La creciente tendencia de implementar periodos de espera en las dependencias para prevenir ataques a la cadena de suministro presenta un fallo fundamental, ya que se basa en el «sufrimiento» de otros desarrolladores, según informa calpaterson.com.
A medida que los gestores de paquetes adoptan cada vez más retrasos en la adopción de nuevas versiones de software, los críticos argumentan que esta práctica genera un problema de «aprovechamiento». La estrategia se basa en la esperanza de que las actualizaciones maliciosas sean detectadas por usuarios que no utilizan periodos de espera antes de que la versión dañina sea retirada.
«Los periodos de espera de dependencias funcionan aprovechándose del dolor y el sufrimiento de los demás», informó el medio. «Lo fundamental en el plan de periodos de espera es la esperanza de que otras personas —aquellas que no fueron lo suficientemente astutas para configurar un periodo de espera— sirvan como probadores beta involuntarios y sin remuneración para los paquetes recién lanzados».
Más allá de las preocupaciones éticas, la práctica es difícil de implementar en el fragmentado ecosistema de Python, que actualmente utiliza al menos ocho gestores de paquetes diferentes. Cada gestor y proyecto requiere una configuración individual y manual para ser efectivo.
Incluso los proyectos configurados correctamente siguen siendo vulnerables.
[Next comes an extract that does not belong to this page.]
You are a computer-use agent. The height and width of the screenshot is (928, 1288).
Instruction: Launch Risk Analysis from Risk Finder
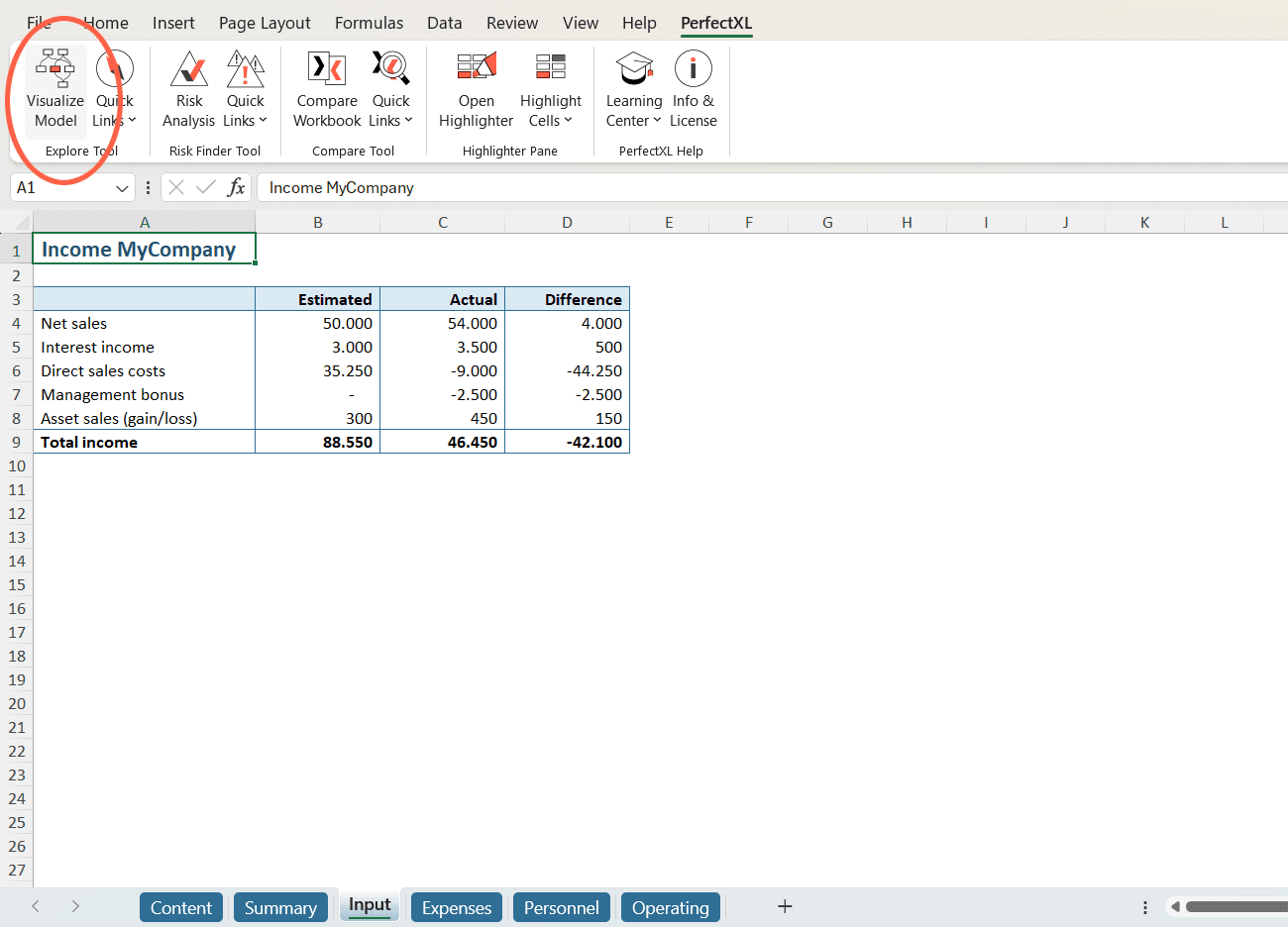(188, 90)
Un solo comando ejecutado fuera de una configuración de proyecto específica, como un «pip install» manual, puede eludir las protecciones establecidas y exponer a los desarrolladores a ataques.
El argumento a favor de las colas de carga centralizadas
En lugar de depender de periodos de espera descentralizados, los expertos sugieren trasladar el retraso al servidor central de dependencias mediante una «cola de carga». Esto separaría la publicación de un paquete de su distribución.
Una cola de carga permitiría que los índices centrales, como npm o PyPI, ejecuten escáneres de seguridad automatizados, muestren diferencias públicas de los cambios y alberguen periodos de prueba beta intencionados antes de que cualquier código llegue al público.
Este modelo, ya utilizado por el proyecto Debian, elimina la carga de los desarrolladores individuales y los gestores de paquetes. También reduce el poder de las credenciales de lanzamiento robadas, al garantizar que los cambios no autorizados permanezcan en una cola donde puedan ser inspeccionados antes de su distribución masiva.